Le deuxième point très réussi est la qualité du level-design très soigné dans son épuration et ses formes géométriques puissantes. On étouffe littéralement dans ces décors exigus, à la recherche de la moindre parcelle d’horizon qui ne s’offre à nous que le temps de regarder au travers d’une fenêtre. De plus, le chara-design des personnages en low-poly, parfaitement incorporé au thème du jeu et aux questions qu’il soulève, souligne une fois de plus la frontière très étroite entre réel et virtuel.
On pourra tout de même regretter des décors certes très beaux, mais trop peu nombreux au point de très rapidement tourner en rond entre l’appartement de Richard, son lieu de travail et l’Hôpital où se rend Nathan…
Quand les robots tombent en panne
Malheureusement, ces points forts ne suffisent pas à contrebalancer d’énormes défauts qui composent l’ensemble de State of Mind, au point d’en fragiliser son scénario .
Et en premier lieu, c’est l’écriture peu engagée des personnages principaux qui nous met très vite à mal. Avec un Nathan qui dès les premières heures de jeu voit son univers totalement chamboulé par une révélation et se contente d’acquiescer, alors que n’importe quel être humain réagirait au moins en posant de nombreuses questions, ou en niant tout en bloc. Mais aussi un Richard, qui en copie quelque peu ratée des hard-boiled (on perçoit clairement la tentative d’en faire un Rick Deckard bis) nous devient très vite extrêmement antipathique et ne nous donne pas envie d’adhérer à son point de vue.
De plus, l’intrigue en elle-même est extrêmement lente à se mettre en place, et est phagocytée par des mises en scène et des sous-intrigues ternes. On s’ennuie réellement à certains chapitres, accentué par la bande-son répétitive et lancinante. Et bien que cette sensation d’épuisement par l’étirement du temps fonctionne au cinéma (de très bons exemples dans les films de Kubrick), elle devient insupportable sur un format d’écriture qui dépasse la dizaine d’heures.
Enfin le dernier point négatif d’importance concerne l’ensemble du gameplay du jeu. On parle très souvent des créations de Quantic Dream telles que Beyond: Two Souls, qui ont créé une polémique au sein des joueurs sur le fait de les considérer comme des jeux à part entière ou des films interactifs. Ils nous impliquaient néanmoins suffisamment pour se sentir actifs des événements qui se déroulaient devant nous.

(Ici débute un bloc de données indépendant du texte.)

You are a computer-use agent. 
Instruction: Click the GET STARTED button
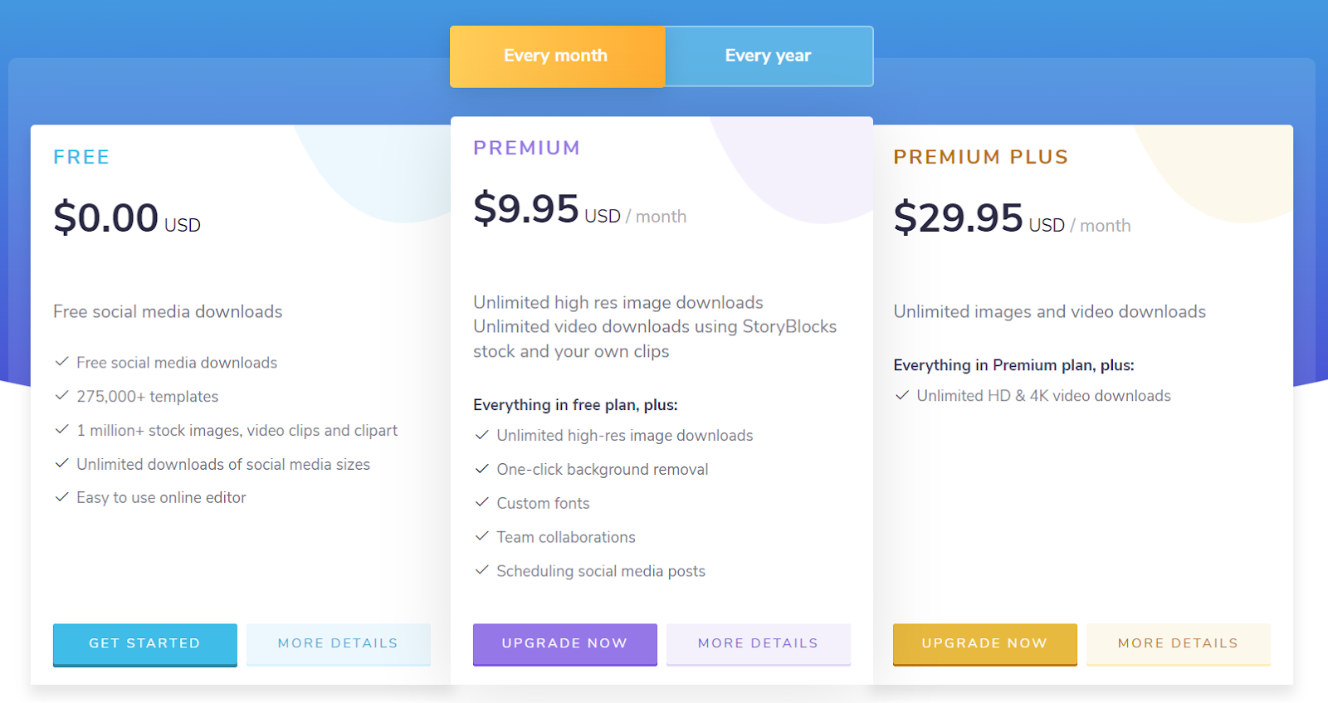[144, 643]
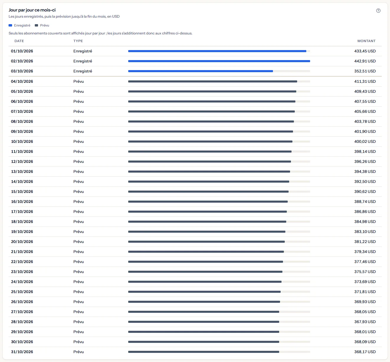The image size is (390, 362).
Task: Click the forecast bar for 10/10/2026
Action: click(x=210, y=141)
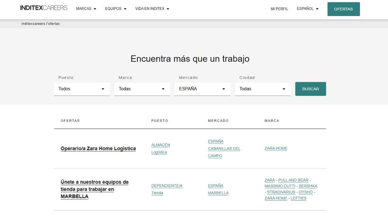
Task: Expand the Vida en Inditex menu
Action: coord(152,9)
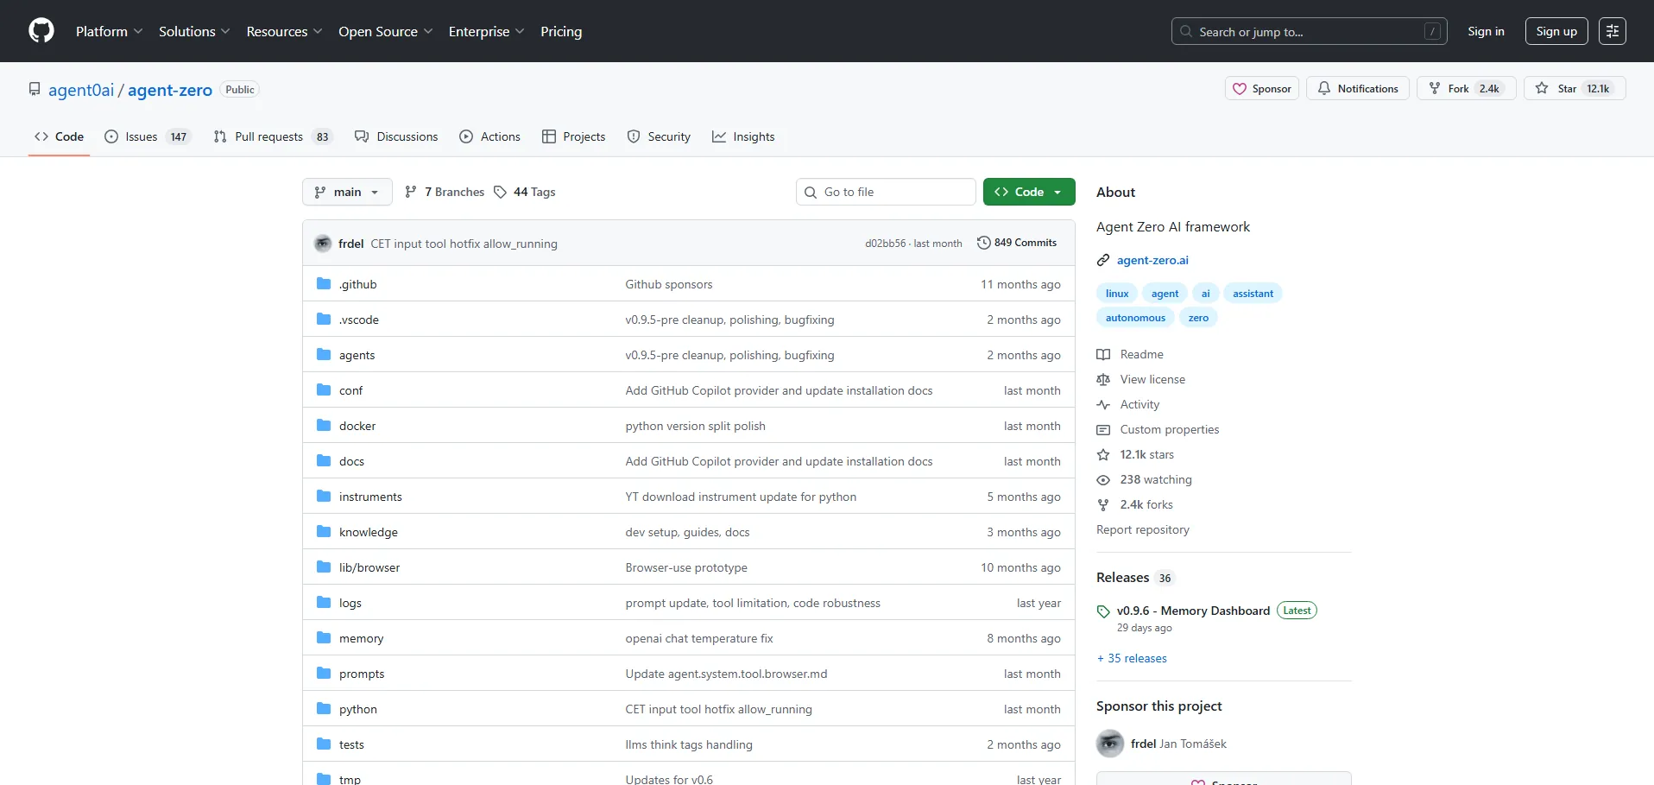The width and height of the screenshot is (1654, 785).
Task: Open the Solutions menu in header
Action: pyautogui.click(x=194, y=31)
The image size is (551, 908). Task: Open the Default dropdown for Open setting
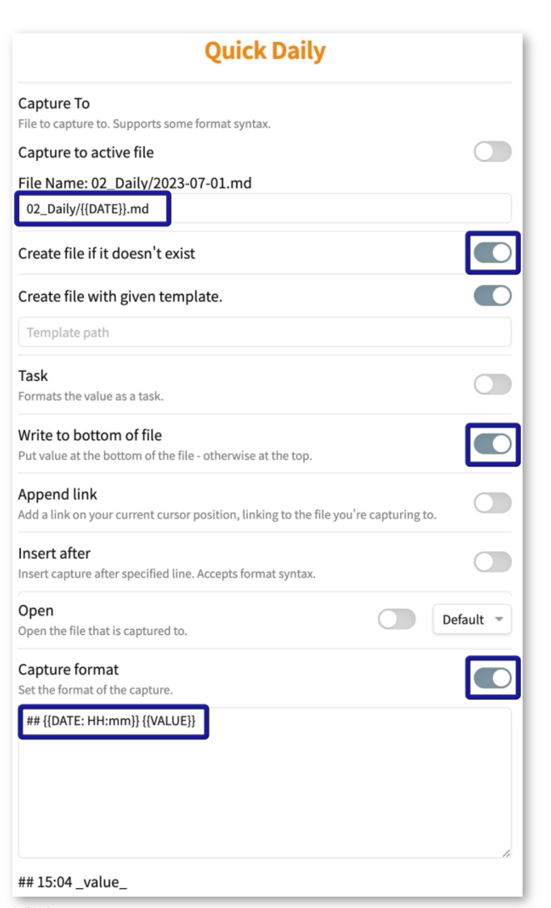coord(472,619)
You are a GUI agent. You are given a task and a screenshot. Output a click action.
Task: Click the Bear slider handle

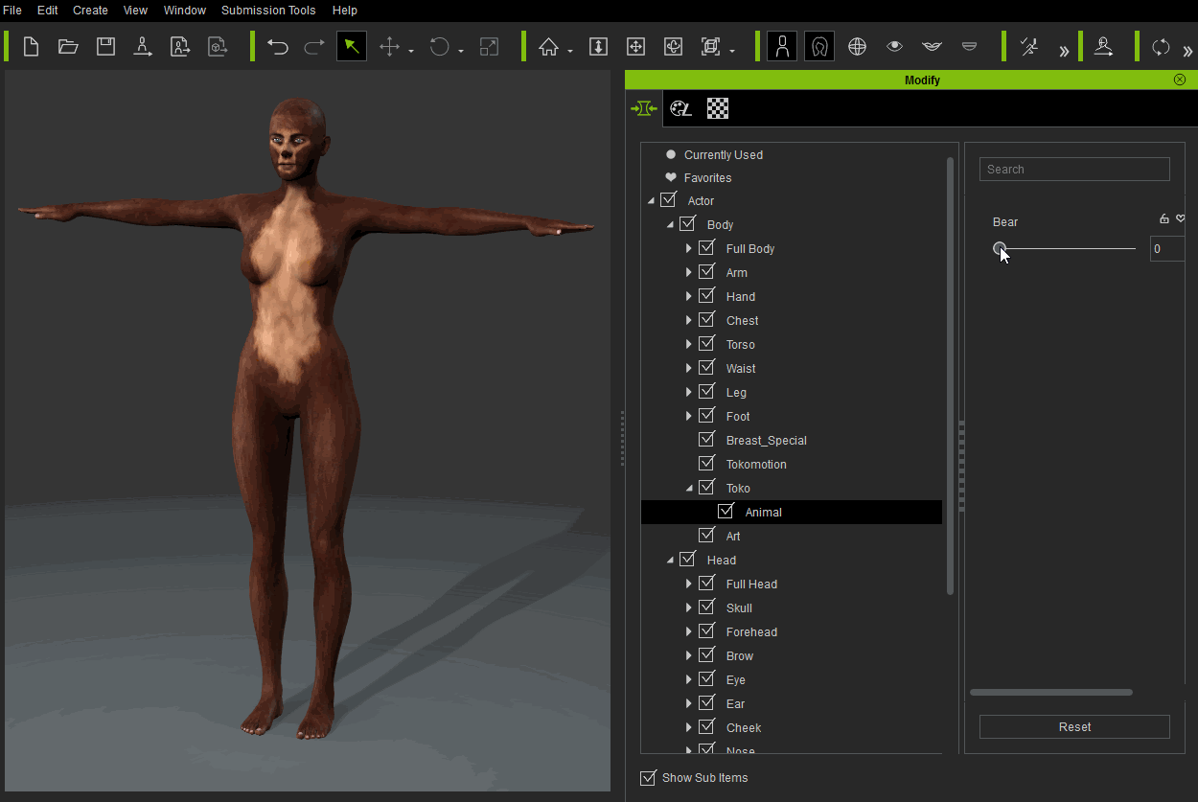pos(1000,249)
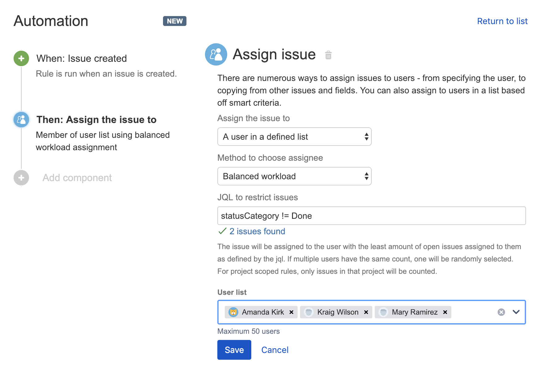Image resolution: width=539 pixels, height=369 pixels.
Task: Save the assign issue configuration
Action: point(234,350)
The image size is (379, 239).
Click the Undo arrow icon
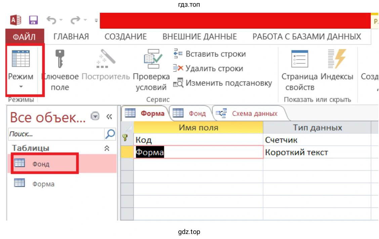pyautogui.click(x=51, y=20)
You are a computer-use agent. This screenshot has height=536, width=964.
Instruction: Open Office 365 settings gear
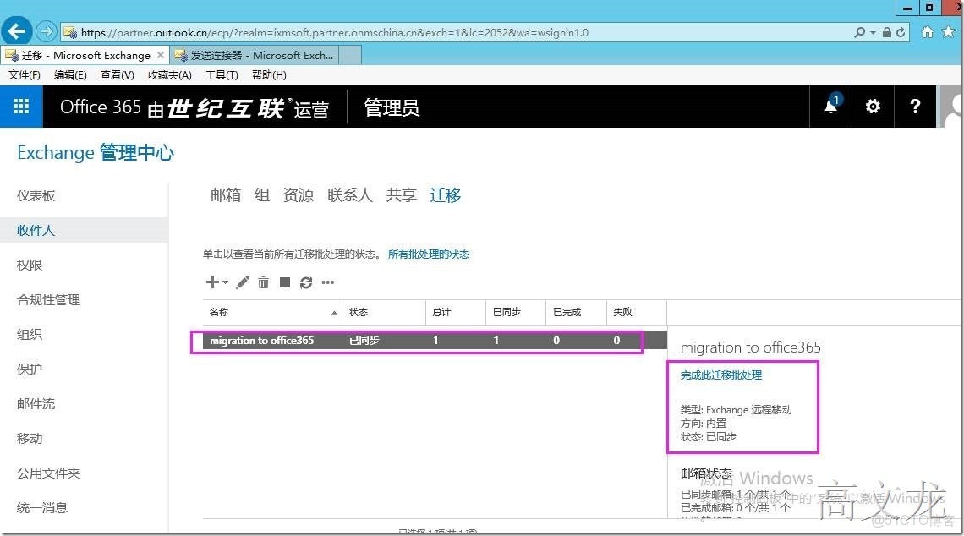873,107
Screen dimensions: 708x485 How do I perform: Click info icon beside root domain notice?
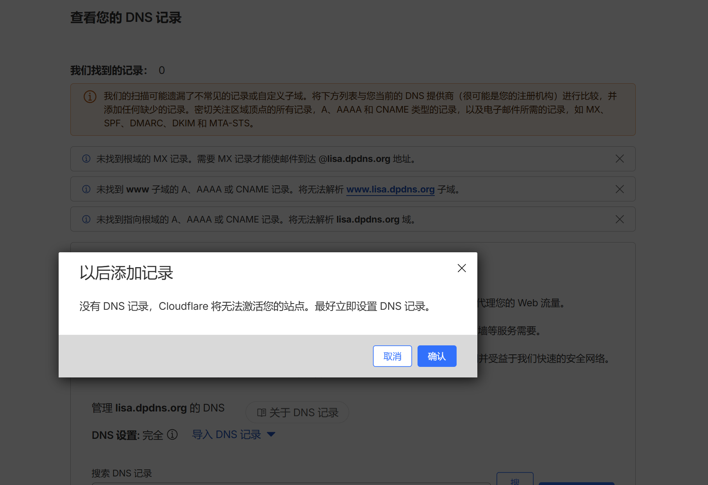point(86,219)
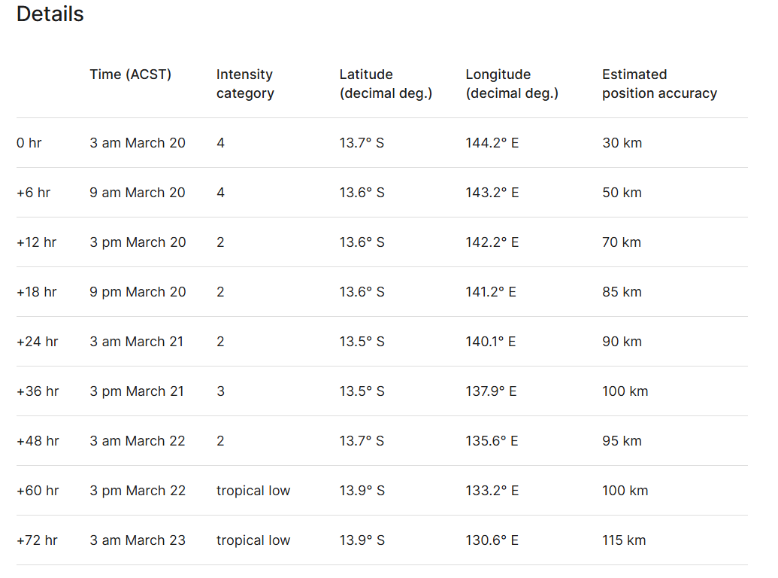
Task: Click the Longitude (decimal deg.) column header
Action: (x=512, y=84)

State of Mind quant à lui, franchit allègrement la barrière pour se placer dans la case du film interactif. Les quelques éléments de gameplay n’apportent rien à l’histoire. On se contente très souvent d’aller à un point A, à un point B, pour parler avec telle ou telle personne, dans des dialogues monotones où aucune place n’est laissée à l’activité, par une tentative de choix multiple ou un petit QTE. Non le jeu nous place définitivement comme spectateur passif au dernier degré, au point de pouvoir se préparer un café en plein dialogue sans prendre le risque de tomber dans un piège ou de rater un événement clef.
Conclusion State of Mind
State of Mind a la noble volonté de nous immerger dans un univers profond au scénario réfléchi et appuyé par une multitude de références. Malheureusement, toutes ses qualités sont contrebalancées par la lenteur de l’intrigue ainsi qu’une écriture des personnages bancale. De plus, l’absence de gameplay transforme souvent le joueur en simple spectateur détaché de l’histoire. Pour son prix à la vente de presque quarante euros, on aurait espéré une architecture moins linéaire et une plus grande liberté de mouvement dans ce Berlin futuriste. State of Mind a tout de même une grande qualité, celle de nous donner envie de découvrir ou redécouvrir les grands auteurs de la science-fiction moderne.